Entries for finding text and elements
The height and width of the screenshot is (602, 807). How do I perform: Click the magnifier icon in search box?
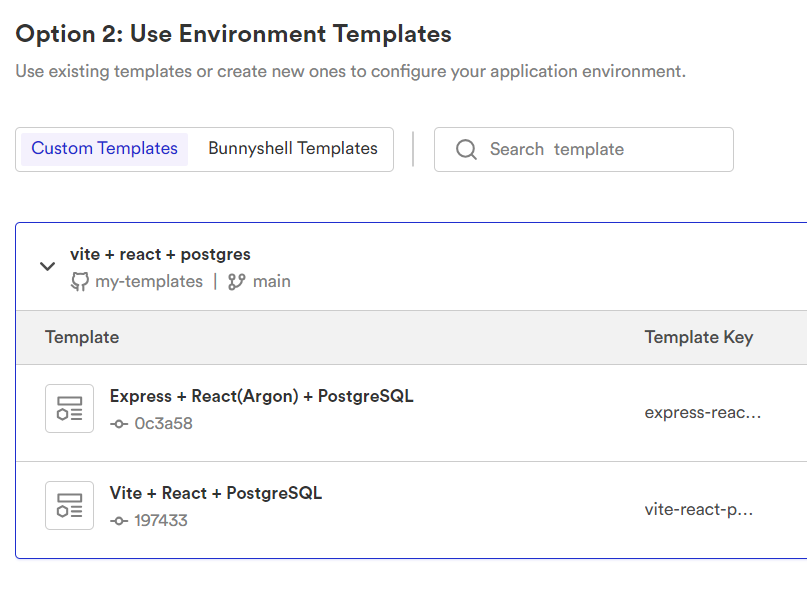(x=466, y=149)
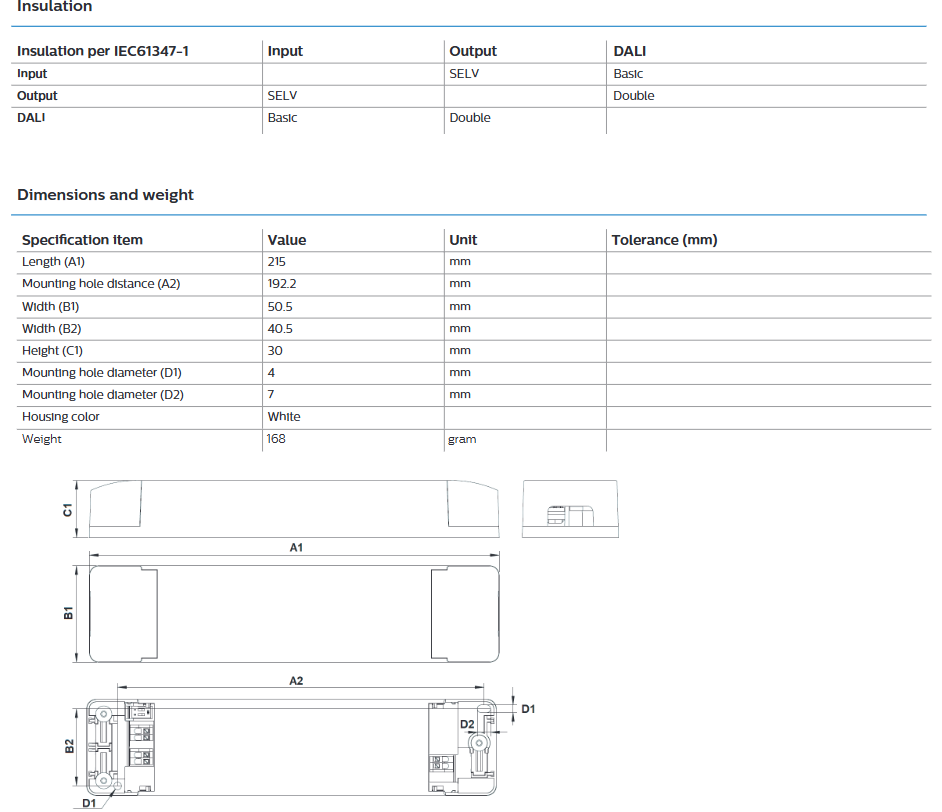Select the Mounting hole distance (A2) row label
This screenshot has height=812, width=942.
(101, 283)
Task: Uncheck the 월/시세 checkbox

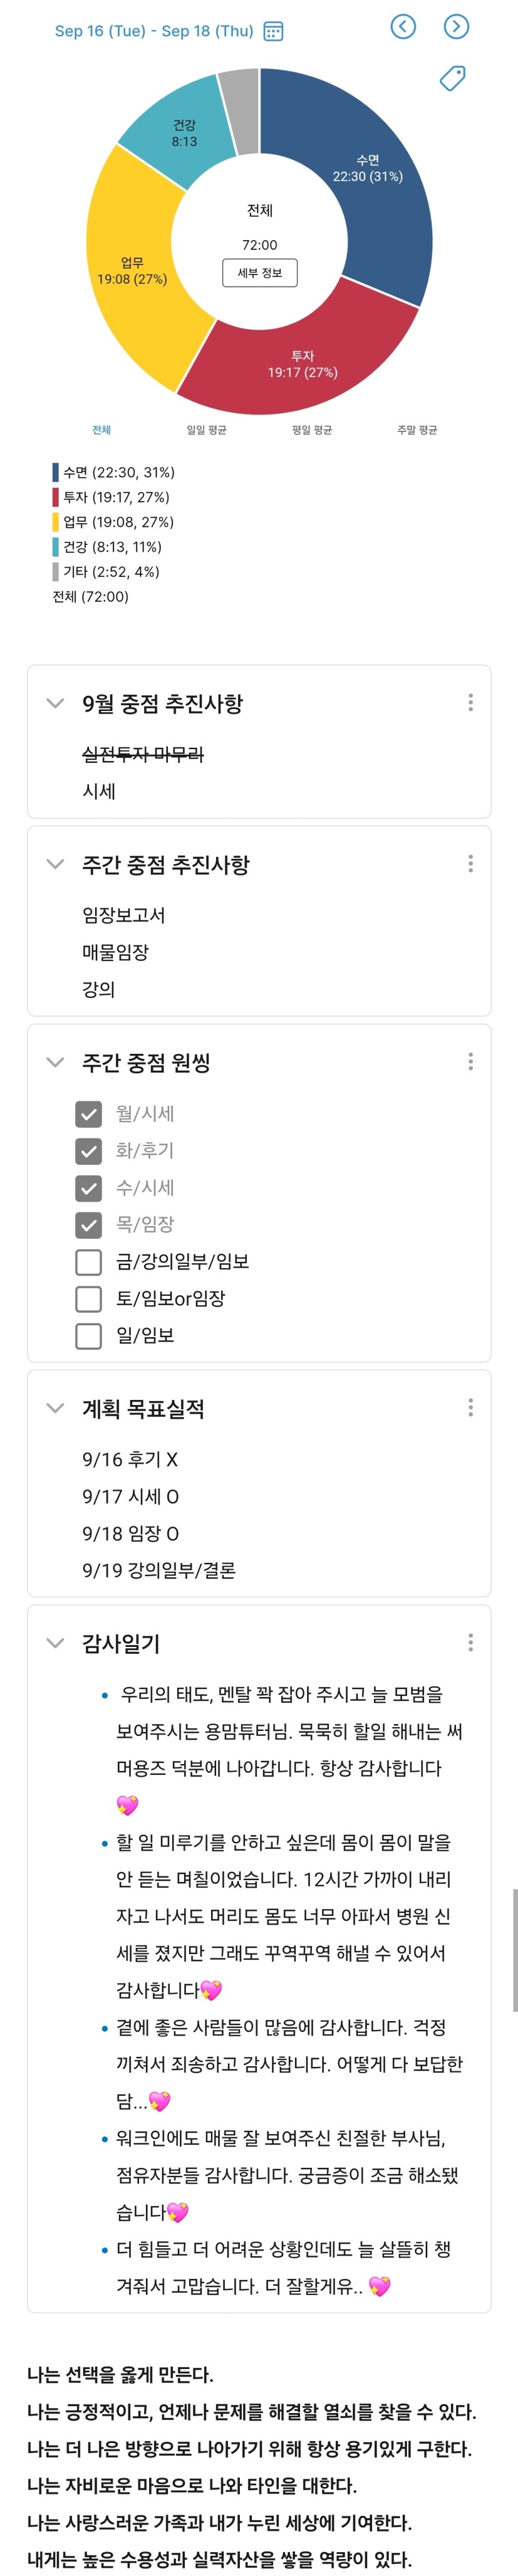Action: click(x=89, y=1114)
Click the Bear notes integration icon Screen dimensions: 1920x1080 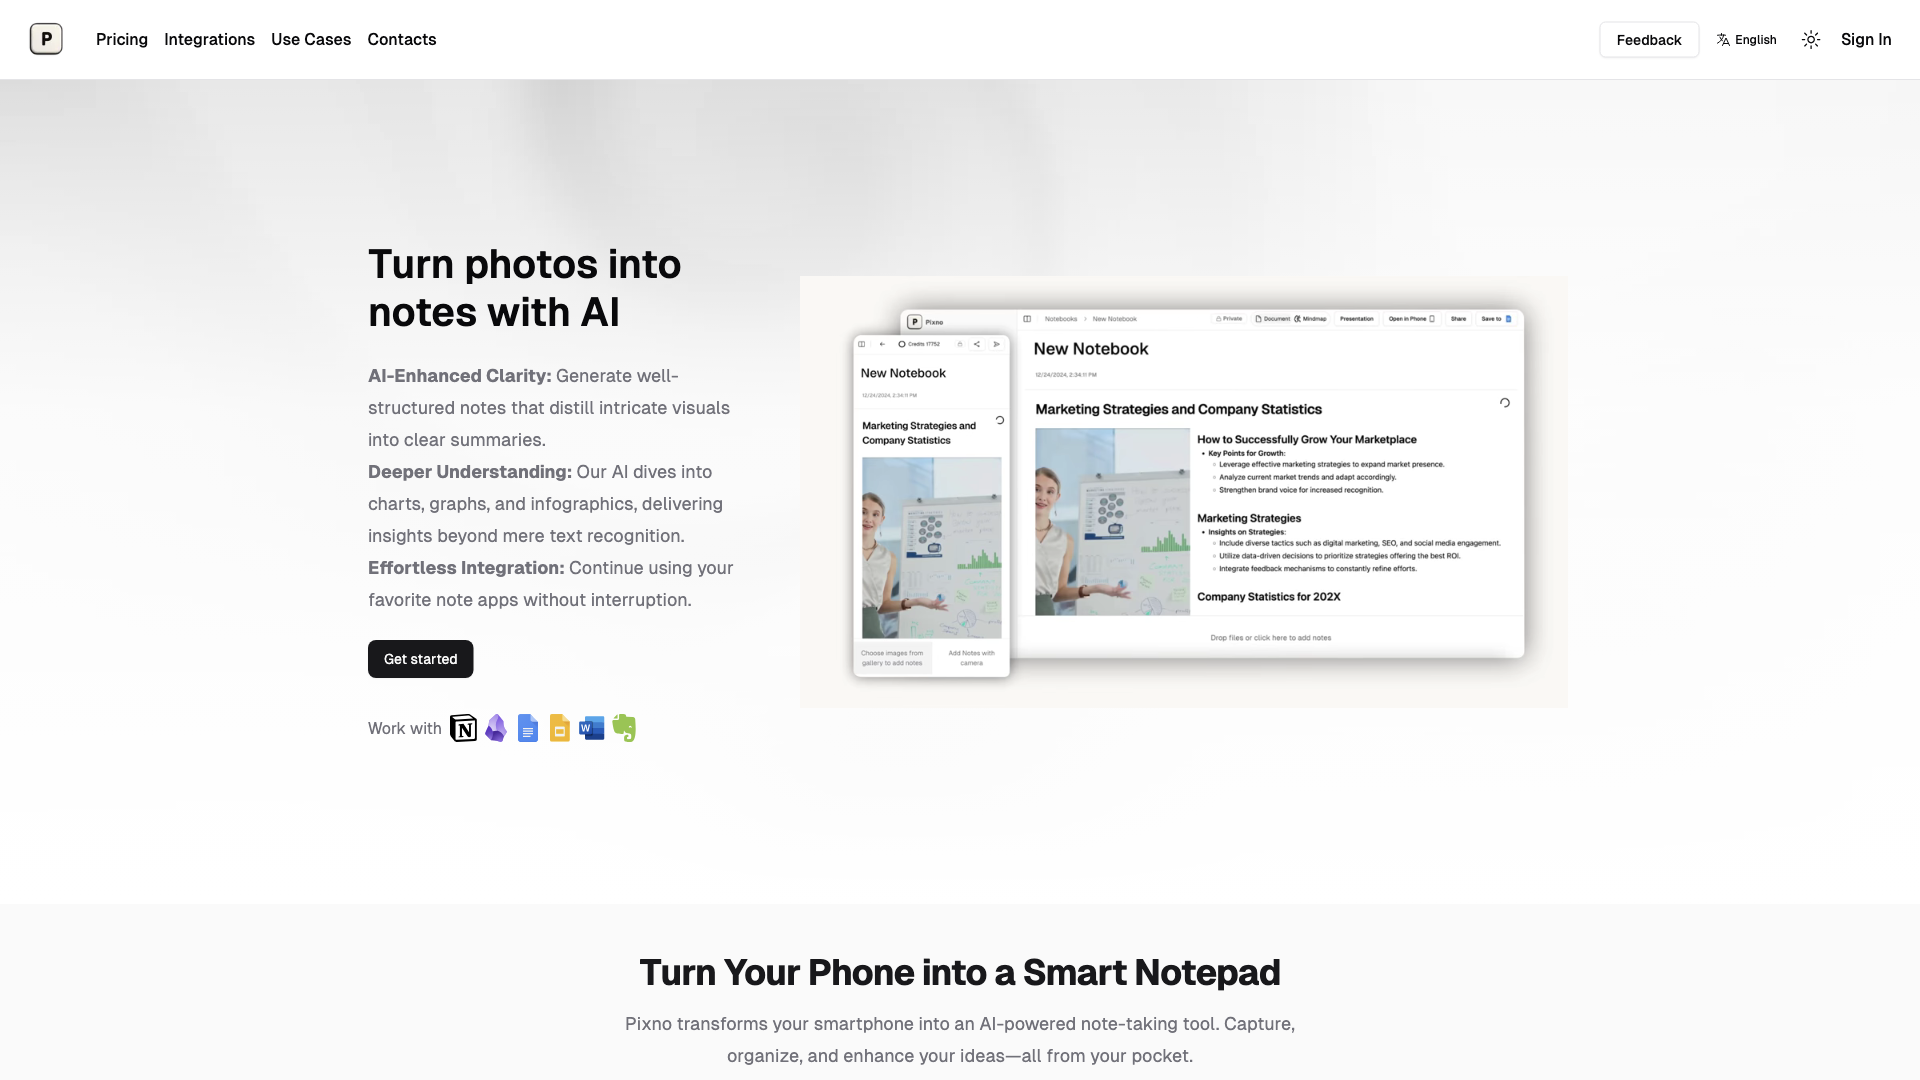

What is required
Copy every one of the entries above word for word, but leave the pictures out.

Reply to the exercise
The height and width of the screenshot is (602, 807). How do I perform: Click the magnifier icon in search box?
(x=466, y=149)
Select the Mounting hole distance (A2) row label
This screenshot has height=812, width=942.
(101, 283)
Task: Uncheck the 월/시세 checkbox

Action: click(x=89, y=1114)
Click the Bear notes integration icon Screen dimensions: 1920x1080 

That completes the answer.